The chaparral is a biome characterized by hot, dry weather. The area gets more precipitation than a true desert and features a mixture of woody and grassy plants. Most of the flora in a chaparral is low to the ground including shrubs and brush. In the United States, a chaparral biome exists in areas of California.
Weather and climate
The weather and climate of a chaparral is mild and moist in the winter. During the summer is gets hot and dry. Temperatures get as low as 30 degrees Fahrenheit in the winter, but climb to 100 degrees in the summer. The biome averages between 10 to 17 inches of precipitation per year, mostly in the winter. The area has plants with hardy leaves that can survive long stretches without rain during hot summers, according to BluePlanetBiomes.org.

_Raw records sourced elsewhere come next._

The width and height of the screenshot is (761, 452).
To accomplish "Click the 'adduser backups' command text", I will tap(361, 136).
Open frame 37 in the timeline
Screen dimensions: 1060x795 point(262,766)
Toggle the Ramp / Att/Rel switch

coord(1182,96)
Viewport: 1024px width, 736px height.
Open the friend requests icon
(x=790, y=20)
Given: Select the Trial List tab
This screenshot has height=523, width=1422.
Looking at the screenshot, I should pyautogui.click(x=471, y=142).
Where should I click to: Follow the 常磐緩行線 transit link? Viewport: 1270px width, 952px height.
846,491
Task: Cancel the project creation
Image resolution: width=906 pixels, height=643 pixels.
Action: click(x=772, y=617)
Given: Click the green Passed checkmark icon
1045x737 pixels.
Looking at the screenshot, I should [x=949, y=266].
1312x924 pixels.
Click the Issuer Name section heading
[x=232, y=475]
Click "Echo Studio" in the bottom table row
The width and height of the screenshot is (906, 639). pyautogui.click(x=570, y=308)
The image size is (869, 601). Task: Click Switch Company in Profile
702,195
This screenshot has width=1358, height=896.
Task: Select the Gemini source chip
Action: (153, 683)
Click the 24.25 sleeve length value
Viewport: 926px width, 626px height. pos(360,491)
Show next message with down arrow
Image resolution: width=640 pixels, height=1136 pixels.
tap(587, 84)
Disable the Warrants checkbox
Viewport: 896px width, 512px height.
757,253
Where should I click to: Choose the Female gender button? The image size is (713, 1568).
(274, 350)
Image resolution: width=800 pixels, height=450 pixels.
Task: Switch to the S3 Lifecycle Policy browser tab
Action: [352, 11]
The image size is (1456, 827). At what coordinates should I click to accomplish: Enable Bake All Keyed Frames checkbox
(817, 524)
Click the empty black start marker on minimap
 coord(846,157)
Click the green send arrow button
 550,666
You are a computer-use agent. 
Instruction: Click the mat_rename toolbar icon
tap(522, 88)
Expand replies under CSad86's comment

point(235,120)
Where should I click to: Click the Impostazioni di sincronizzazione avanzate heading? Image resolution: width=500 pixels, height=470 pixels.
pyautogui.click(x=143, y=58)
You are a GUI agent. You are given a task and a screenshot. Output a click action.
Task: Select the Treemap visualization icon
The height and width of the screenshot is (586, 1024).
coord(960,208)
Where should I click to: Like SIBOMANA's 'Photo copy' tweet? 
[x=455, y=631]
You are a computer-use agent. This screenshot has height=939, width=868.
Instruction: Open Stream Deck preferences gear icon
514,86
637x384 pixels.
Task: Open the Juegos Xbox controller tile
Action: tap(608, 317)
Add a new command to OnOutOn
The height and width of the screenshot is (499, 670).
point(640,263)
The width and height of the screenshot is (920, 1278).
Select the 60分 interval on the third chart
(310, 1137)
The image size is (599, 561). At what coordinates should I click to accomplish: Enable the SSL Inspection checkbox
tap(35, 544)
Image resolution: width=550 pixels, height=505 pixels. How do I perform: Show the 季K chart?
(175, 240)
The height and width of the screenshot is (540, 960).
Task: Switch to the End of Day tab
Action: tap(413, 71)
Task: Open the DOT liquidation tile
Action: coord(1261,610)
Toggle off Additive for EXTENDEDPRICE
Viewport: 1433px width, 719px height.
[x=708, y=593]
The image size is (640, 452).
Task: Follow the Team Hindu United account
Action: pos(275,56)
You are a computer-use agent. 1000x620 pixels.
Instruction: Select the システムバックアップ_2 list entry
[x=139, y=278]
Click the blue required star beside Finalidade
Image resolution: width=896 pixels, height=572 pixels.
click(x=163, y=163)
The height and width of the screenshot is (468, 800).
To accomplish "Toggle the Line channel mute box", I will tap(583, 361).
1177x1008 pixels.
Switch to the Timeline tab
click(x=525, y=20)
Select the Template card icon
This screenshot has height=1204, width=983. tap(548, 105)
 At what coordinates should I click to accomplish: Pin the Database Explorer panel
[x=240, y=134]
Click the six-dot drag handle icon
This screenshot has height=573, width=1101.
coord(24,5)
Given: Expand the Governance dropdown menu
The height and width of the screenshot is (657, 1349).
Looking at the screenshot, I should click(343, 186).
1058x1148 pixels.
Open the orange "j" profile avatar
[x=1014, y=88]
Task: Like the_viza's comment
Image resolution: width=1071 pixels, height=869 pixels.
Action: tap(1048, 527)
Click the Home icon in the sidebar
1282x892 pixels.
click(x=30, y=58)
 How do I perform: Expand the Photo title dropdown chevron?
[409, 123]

There are small pockets of chaparral biomes all over the world. The most prominent locations are along the west coast of the United States, Australia, Chile, coastal areas of the Mediterranean Sea and in parts of South Africa. Locals call the biome by different names. The University of California-Santa Barbara states that the chaparral is called the fynbos in South Africa. In Europe the biome is known as the maquis. Australians say “malee” and Chileans call the area “matorral.”
Shrubs are the major form of plant life in the chaparral, according to ThinkQuest. Low-lying plants are often packed together so tightly that animals and humans cannot walk through them. All plants must be ready for drought and long stretches with no rain. In the United States, the chamiso is a common shrub. The chamiso is a semi-evergreen shrub with small and narrow leaves. The plant grows to about three feet tall.
Trees rarely grow above 10 feet tall in a chaparral environment. Olive trees, such as those found in Greece and Israel, are common. Small oak trees can be found in California along hillsides and lower mountains. Dwarf pines are also thick in chaparrals across the western United States.
The natural order of animals in the chaparral rely on the low-growing shrubs. Ground birds such as quail and thrasher are protected by thick plants. Rabbits hide from predators in the United States. In Africa, small antelope called grysbok also use the chaparral for cover. Mule deer are found in California.
Smaller predators hunt for herbivores in the chaparral. Coyotes and bobcats roam areas of the western United States. Eagles and hawks fly overhead trying to scope out whatever they can with their talons. Every animal depends upon getting water where they can in the chaparral environment. Some of the predators don’t say long and find food in other places.
The chaparral is the world’s least-common biome. It is found in between dry and wet climates. Animals lower on the food chain use dense plants for protection. Predators roam the chaparral only when there is sufficient food. When humans enter the area, they should be prepared for hot weather and bring lots of water.